Smith skipped the last two meetings and said he will skip Wednesday’s final meeting in which business will be discussed. Vice president Jeremy Gordon will continue to preside over meetings in Smith’s absence.
“As things go on, the semester’s been wearing on him more and more,” Gordon said. “That could be a factor.”
Smith said he felt Congress had stopped listening to him, and that his presence was no longer necessary for SA meetings to function.
“I definitely do not feel like being at SA meetings anymore,” he said. “Basically I feel like I’ve done all I personally can.”

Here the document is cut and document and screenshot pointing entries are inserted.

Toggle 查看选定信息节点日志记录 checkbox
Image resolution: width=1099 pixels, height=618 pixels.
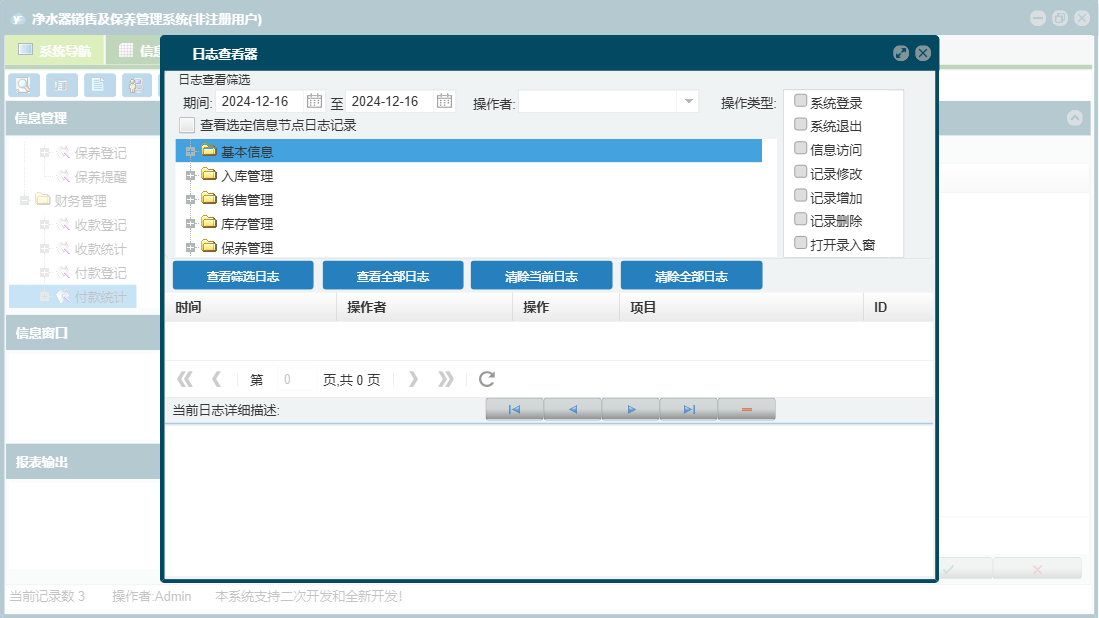pyautogui.click(x=186, y=125)
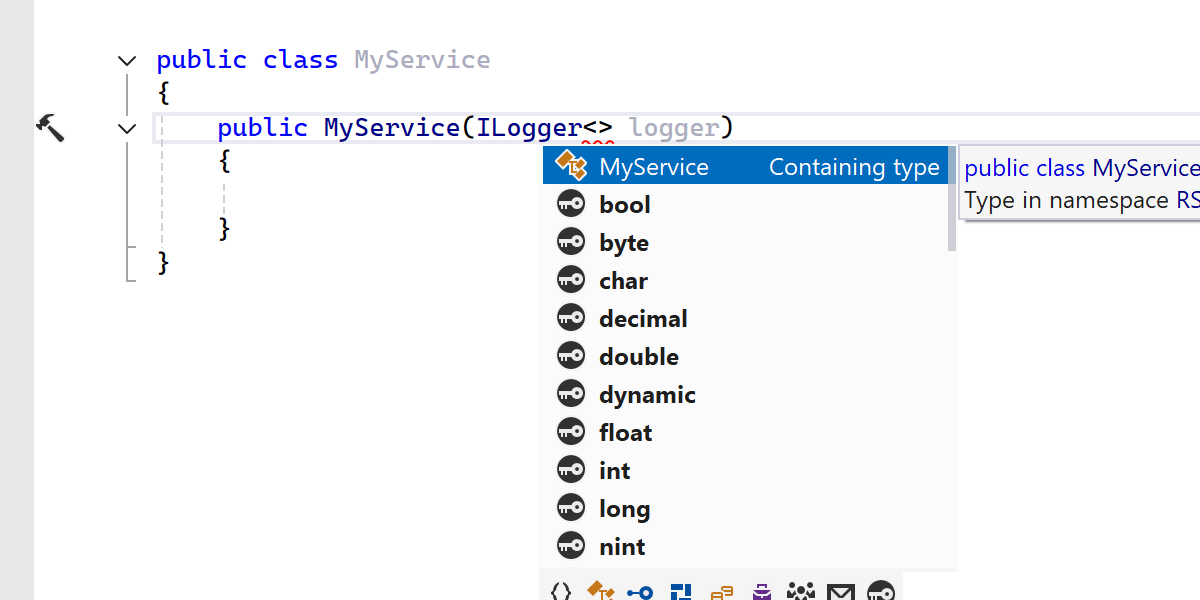Click the logger parameter name
The image size is (1200, 600).
click(x=674, y=128)
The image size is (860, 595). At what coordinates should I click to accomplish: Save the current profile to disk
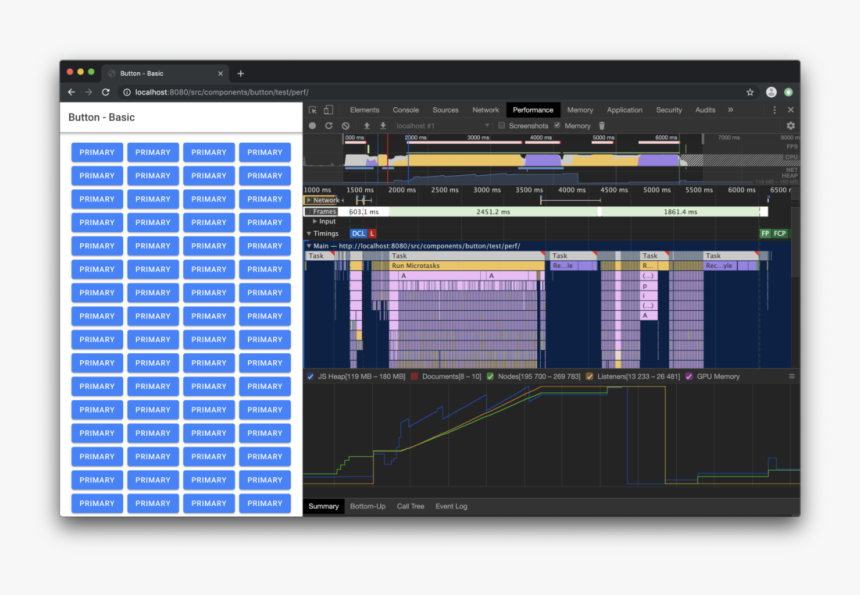381,124
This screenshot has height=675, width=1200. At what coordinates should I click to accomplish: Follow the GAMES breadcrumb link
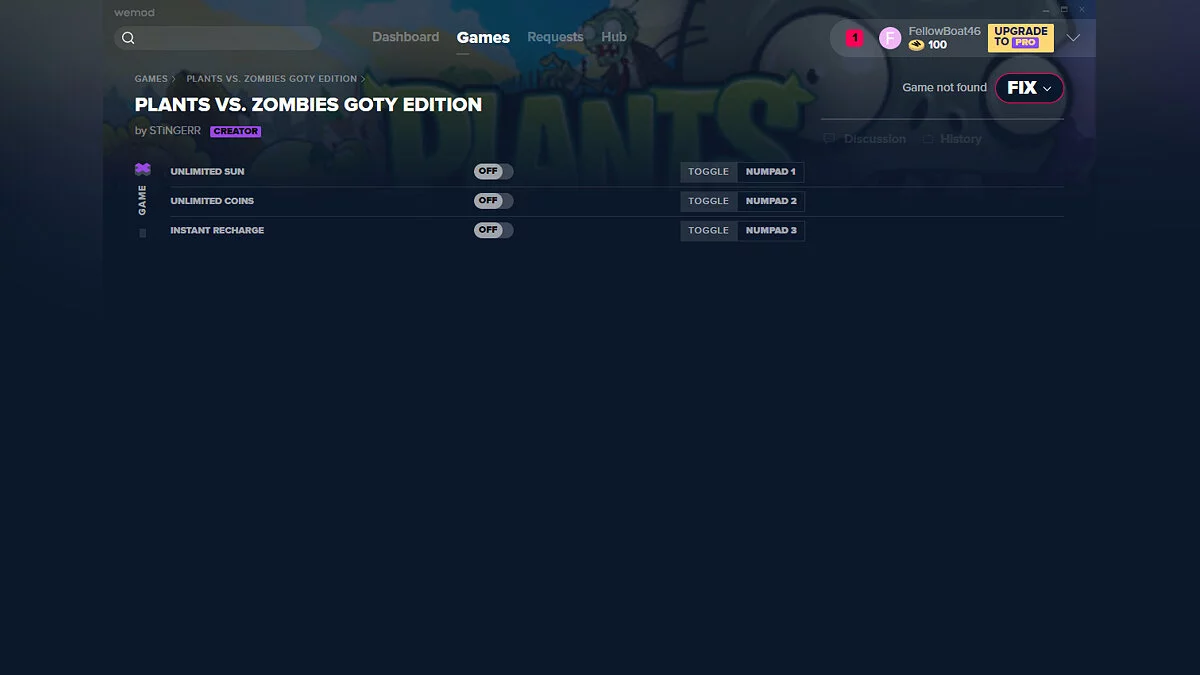151,79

Smith said he is merely using the four absences every Congress member has. The Constitution is unclear about attendance requirements for the executive officers. While it requires the president to “preside over all meetings,” it also makes allowances for the vice president to provide in the president’s absence or at his request.
“People aren’t going to listen to me,” Smith sad. “They’ll only listen to a point. I do think I know best, but this isn’t more important than Congress feeling like they’re doing things.”
In the two meetings over which Gordon has presided, Congress has begun wading through a laundry list of bills designed to make the legislative body more efficient. Smith said he was frustrated that by his count, only three acts of legislation designed to help the students were actually passed: block tuition disapproval, a reallocation resolution and the request to have Good Friday off.
Health reasons were not the principle reason for skipping the meetings, Smith said, but “it’s pushing me in that direction.”
At least one Congress member said he feels Smith has failed to do his duty.
“I don’t feel like going to SA meetings either right now,” said Brandon Carter, senior class president. “But I go. He has a responsibility.”
Smith said he is not resigning the presidency and continues to do the work of the president in the time between the meetings.
Gordon has told Congress Smith has been working with personal issues, something Smith said Gordon thought up on his own.
“I don’t even know what he’s saying to Congress,” Smith said.